Ordnung im Chaos: Die Primzahlen (I)

Von Dr. Peter Plichta, Düsseldorf – raum&zeit Ausgabe 72/1994

Die Diskussion um die Chaos-Theorie ist in vollem Gange und hat sicherlich noch nicht ihren Höhepunkt erreicht. Nun steuert der Düsseldorfer Chemiker und Mathematiker einen besonders fundamentalen Beitrag bei: Er sagt, "auch das Chaos ist strukturiert, und zwar nach dem Primzahlcode". Während die bekannten Chaos- Forscher, wie der Bremer Mathematiker Heinz-Otto Peitgen, fasziniert feststellen, daß mit Hilfe eines Zufallgenerators, der nur über die Zahlen 1, 2 und 3 verfügt, ein Sierpinski-Dreieck entsteht, kann Plichta sagen, warum das so sein muß. Aber noch in anderer Hinsicht bestätigt die Chaos-Forschung Dr.

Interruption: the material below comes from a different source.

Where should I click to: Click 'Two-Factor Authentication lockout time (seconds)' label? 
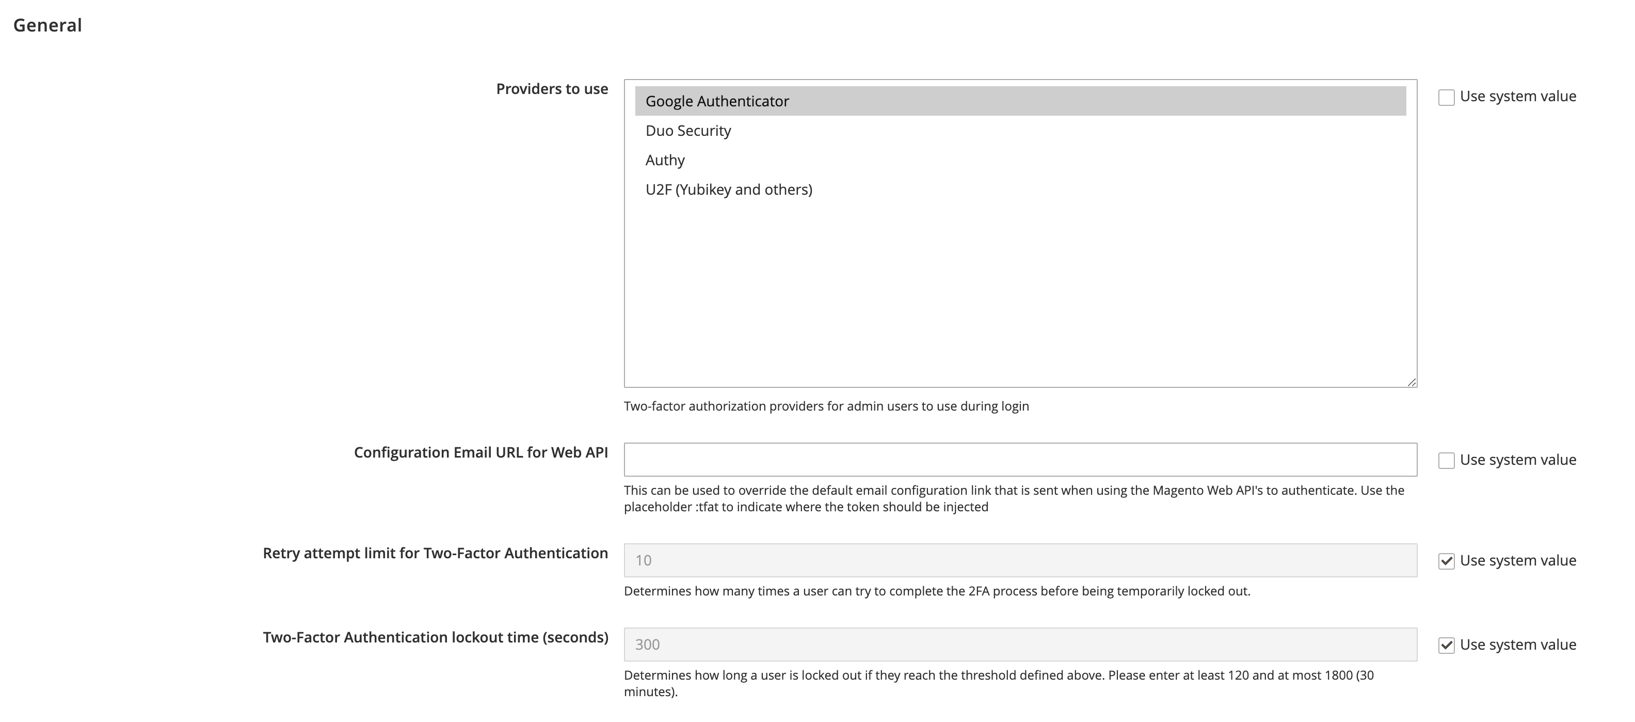click(435, 637)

Plichta: Sie beweist, daß in der Natur eine Geometrie vorhanden sein muß und daß die Zahlen real existieren und nicht nur eine Erfindung des Menschen sind. Noch sind sich die führenden Repräsentanten der Chaos-Forschung nicht ganz darüber im Klaren, daß sie an den Grundpfeilern der orthodoxen Mathematik und Physik rütteln, die eine reale Existenz der Zahlen besonders vehement leugnen. Faszinierend jedenfalls, wie sehr sich Chaos- und Primzahlforschung auf dem Weg zu ergänzen scheinen, der zu der völlig neuen Erkenntnis führen könnte, daß die gesamte höhere Mathematik nichts weiter ist, als eine Kostümierung der ganzen und reziproken Primzahlen!